* _Exercise description_: Print the listing below line for line, with no changes.

* _Target pointing data_:
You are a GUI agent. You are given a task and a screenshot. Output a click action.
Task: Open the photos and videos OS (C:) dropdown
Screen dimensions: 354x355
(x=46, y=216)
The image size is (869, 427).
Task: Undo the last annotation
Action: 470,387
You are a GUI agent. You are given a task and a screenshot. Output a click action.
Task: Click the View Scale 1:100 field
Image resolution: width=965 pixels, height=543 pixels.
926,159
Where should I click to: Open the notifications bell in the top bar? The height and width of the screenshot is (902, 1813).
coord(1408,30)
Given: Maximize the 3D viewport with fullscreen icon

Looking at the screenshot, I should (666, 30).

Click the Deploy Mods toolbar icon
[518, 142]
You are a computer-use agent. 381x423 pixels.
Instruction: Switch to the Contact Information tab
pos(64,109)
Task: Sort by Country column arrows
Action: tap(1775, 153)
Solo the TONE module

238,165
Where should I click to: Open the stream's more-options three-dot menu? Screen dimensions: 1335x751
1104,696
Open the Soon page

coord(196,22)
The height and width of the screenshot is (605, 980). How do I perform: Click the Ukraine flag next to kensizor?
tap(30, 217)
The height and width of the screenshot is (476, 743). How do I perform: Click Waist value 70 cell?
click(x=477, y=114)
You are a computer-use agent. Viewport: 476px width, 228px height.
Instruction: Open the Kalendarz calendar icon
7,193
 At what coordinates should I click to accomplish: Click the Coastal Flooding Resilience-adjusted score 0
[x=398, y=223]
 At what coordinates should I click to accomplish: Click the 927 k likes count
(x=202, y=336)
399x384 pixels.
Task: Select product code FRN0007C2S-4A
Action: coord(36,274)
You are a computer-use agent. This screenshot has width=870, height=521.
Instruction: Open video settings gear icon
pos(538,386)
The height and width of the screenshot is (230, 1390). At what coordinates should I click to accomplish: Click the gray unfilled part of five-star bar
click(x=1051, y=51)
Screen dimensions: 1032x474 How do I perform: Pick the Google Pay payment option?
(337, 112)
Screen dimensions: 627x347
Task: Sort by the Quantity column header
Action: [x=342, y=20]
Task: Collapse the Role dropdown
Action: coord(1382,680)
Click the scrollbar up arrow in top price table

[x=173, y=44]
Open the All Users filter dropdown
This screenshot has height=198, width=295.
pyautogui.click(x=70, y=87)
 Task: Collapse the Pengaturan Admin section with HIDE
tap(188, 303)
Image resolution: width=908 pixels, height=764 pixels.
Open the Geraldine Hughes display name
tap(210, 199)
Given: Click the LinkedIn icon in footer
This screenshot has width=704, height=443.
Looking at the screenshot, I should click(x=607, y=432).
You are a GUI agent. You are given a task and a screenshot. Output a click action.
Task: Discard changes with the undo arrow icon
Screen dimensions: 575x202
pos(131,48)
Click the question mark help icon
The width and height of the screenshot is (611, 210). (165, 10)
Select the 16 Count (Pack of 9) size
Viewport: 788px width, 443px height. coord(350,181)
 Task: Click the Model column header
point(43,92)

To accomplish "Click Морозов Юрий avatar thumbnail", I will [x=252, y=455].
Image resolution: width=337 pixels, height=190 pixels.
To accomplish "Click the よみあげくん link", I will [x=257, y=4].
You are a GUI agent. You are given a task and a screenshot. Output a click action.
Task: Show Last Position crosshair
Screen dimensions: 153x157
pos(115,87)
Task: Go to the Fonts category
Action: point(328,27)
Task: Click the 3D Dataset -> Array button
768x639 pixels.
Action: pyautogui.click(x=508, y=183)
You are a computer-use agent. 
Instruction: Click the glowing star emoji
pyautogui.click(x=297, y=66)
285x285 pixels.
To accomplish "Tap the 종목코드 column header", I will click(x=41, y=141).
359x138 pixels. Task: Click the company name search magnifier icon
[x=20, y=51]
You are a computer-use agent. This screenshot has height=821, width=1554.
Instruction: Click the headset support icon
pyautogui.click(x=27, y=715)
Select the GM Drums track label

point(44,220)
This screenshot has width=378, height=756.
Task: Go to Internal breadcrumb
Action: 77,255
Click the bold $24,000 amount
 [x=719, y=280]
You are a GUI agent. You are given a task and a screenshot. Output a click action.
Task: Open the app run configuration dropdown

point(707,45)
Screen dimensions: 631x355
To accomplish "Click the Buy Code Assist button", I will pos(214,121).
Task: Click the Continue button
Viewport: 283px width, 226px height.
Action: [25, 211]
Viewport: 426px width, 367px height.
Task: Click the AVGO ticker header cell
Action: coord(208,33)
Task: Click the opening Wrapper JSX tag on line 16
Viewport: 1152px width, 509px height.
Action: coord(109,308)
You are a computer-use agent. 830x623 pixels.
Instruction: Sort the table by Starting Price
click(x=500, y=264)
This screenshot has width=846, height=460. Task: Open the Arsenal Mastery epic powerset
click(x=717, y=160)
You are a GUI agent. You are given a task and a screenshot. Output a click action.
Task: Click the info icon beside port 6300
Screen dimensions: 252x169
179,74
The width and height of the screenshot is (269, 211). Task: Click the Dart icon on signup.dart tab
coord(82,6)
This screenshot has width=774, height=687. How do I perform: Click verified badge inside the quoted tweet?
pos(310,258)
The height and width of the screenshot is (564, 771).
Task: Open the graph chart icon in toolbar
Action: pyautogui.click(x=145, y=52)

* _Full output_:
You are a GUI agent. You are given a task and a screenshot. Output a click action.
Task: Open the photos and videos OS (C:) dropdown
Screen dimensions: 354x355
(x=46, y=216)
The image size is (869, 427).
Task: Undo the last annotation
Action: 470,387
You are a GUI agent. You are given a task and a screenshot. Output a click action.
Task: Click the View Scale 1:100 field
Image resolution: width=965 pixels, height=543 pixels.
926,159
Where should I click to: Open the notifications bell in the top bar? The height and width of the screenshot is (902, 1813).
coord(1408,30)
Given: Maximize the 3D viewport with fullscreen icon

Looking at the screenshot, I should (666, 30).

Click the Deploy Mods toolbar icon
[518, 142]
You are a computer-use agent. 381x423 pixels.
Instruction: Switch to the Contact Information tab
pos(64,109)
Task: Sort by Country column arrows
Action: tap(1775, 153)
Solo the TONE module

238,165
Where should I click to: Open the stream's more-options three-dot menu? Screen dimensions: 1335x751
1104,696
Open the Soon page

coord(196,22)
The height and width of the screenshot is (605, 980). How do I perform: Click the Ukraine flag next to kensizor?
tap(30, 217)
The height and width of the screenshot is (476, 743). How do I perform: Click Waist value 70 cell?
click(x=477, y=114)
You are a computer-use agent. Viewport: 476px width, 228px height.
Instruction: Open the Kalendarz calendar icon
7,193
 At what coordinates should I click to accomplish: Click the Coastal Flooding Resilience-adjusted score 0
[x=398, y=223]
 At what coordinates should I click to accomplish: Click the 927 k likes count
(x=202, y=336)
399x384 pixels.
Task: Select product code FRN0007C2S-4A
Action: coord(36,274)
You are a computer-use agent. This screenshot has width=870, height=521.
Instruction: Open video settings gear icon
pos(538,386)
The height and width of the screenshot is (230, 1390). At what coordinates should I click to accomplish: Click the gray unfilled part of five-star bar
click(x=1051, y=51)
Screen dimensions: 1032x474 How do I perform: Pick the Google Pay payment option?
(337, 112)
Screen dimensions: 627x347
Task: Sort by the Quantity column header
Action: [x=342, y=20]
Task: Collapse the Role dropdown
Action: coord(1382,680)
Click the scrollbar up arrow in top price table

[x=173, y=44]
Open the All Users filter dropdown
This screenshot has height=198, width=295.
pyautogui.click(x=70, y=87)
 Task: Collapse the Pengaturan Admin section with HIDE
tap(188, 303)
Image resolution: width=908 pixels, height=764 pixels.
Open the Geraldine Hughes display name
tap(210, 199)
Given: Click the LinkedIn icon in footer
This screenshot has width=704, height=443.
Looking at the screenshot, I should click(x=607, y=432).
You are a GUI agent. You are given a task and a screenshot. Output a click action.
Task: Discard changes with the undo arrow icon
Screen dimensions: 575x202
pos(131,48)
Click the question mark help icon
The width and height of the screenshot is (611, 210). (165, 10)
Select the 16 Count (Pack of 9) size
Viewport: 788px width, 443px height. coord(350,181)
 Task: Click the Model column header
point(43,92)

To accomplish "Click Морозов Юрий avatar thumbnail", I will [x=252, y=455].
Image resolution: width=337 pixels, height=190 pixels.
To accomplish "Click the よみあげくん link", I will [x=257, y=4].
You are a GUI agent. You are given a task and a screenshot. Output a click action.
Task: Show Last Position crosshair
Screen dimensions: 153x157
pos(115,87)
Task: Go to the Fonts category
Action: point(328,27)
Task: Click the 3D Dataset -> Array button
768x639 pixels.
Action: pyautogui.click(x=508, y=183)
You are a computer-use agent. 
Instruction: Click the glowing star emoji
pyautogui.click(x=297, y=66)
285x285 pixels.
To accomplish "Tap the 종목코드 column header", I will click(x=41, y=141).
359x138 pixels. Task: Click the company name search magnifier icon
[x=20, y=51]
You are a computer-use agent. This screenshot has height=821, width=1554.
Instruction: Click the headset support icon
pyautogui.click(x=27, y=715)
Select the GM Drums track label

point(44,220)
This screenshot has width=378, height=756.
Task: Go to Internal breadcrumb
Action: 77,255
Click the bold $24,000 amount
 [x=719, y=280]
You are a GUI agent. You are given a task and a screenshot. Output a click action.
Task: Open the app run configuration dropdown

point(707,45)
Screen dimensions: 631x355
To accomplish "Click the Buy Code Assist button", I will pos(214,121).
Task: Click the Continue button
Viewport: 283px width, 226px height.
Action: [25, 211]
Viewport: 426px width, 367px height.
Task: Click the AVGO ticker header cell
Action: coord(208,33)
Task: Click the opening Wrapper JSX tag on line 16
Viewport: 1152px width, 509px height.
Action: coord(109,308)
You are a computer-use agent. 830x623 pixels.
Instruction: Sort the table by Starting Price
click(x=500, y=264)
This screenshot has width=846, height=460. Task: Open the Arsenal Mastery epic powerset
click(x=717, y=160)
You are a GUI agent. You are given a task and a screenshot. Output a click action.
Task: Click the info icon beside port 6300
Screen dimensions: 252x169
179,74
The width and height of the screenshot is (269, 211). Task: Click the Dart icon on signup.dart tab
coord(82,6)
This screenshot has width=774, height=687. How do I perform: Click verified badge inside the quoted tweet?
pos(310,258)
The height and width of the screenshot is (564, 771).
Task: Open the graph chart icon in toolbar
Action: pyautogui.click(x=145, y=52)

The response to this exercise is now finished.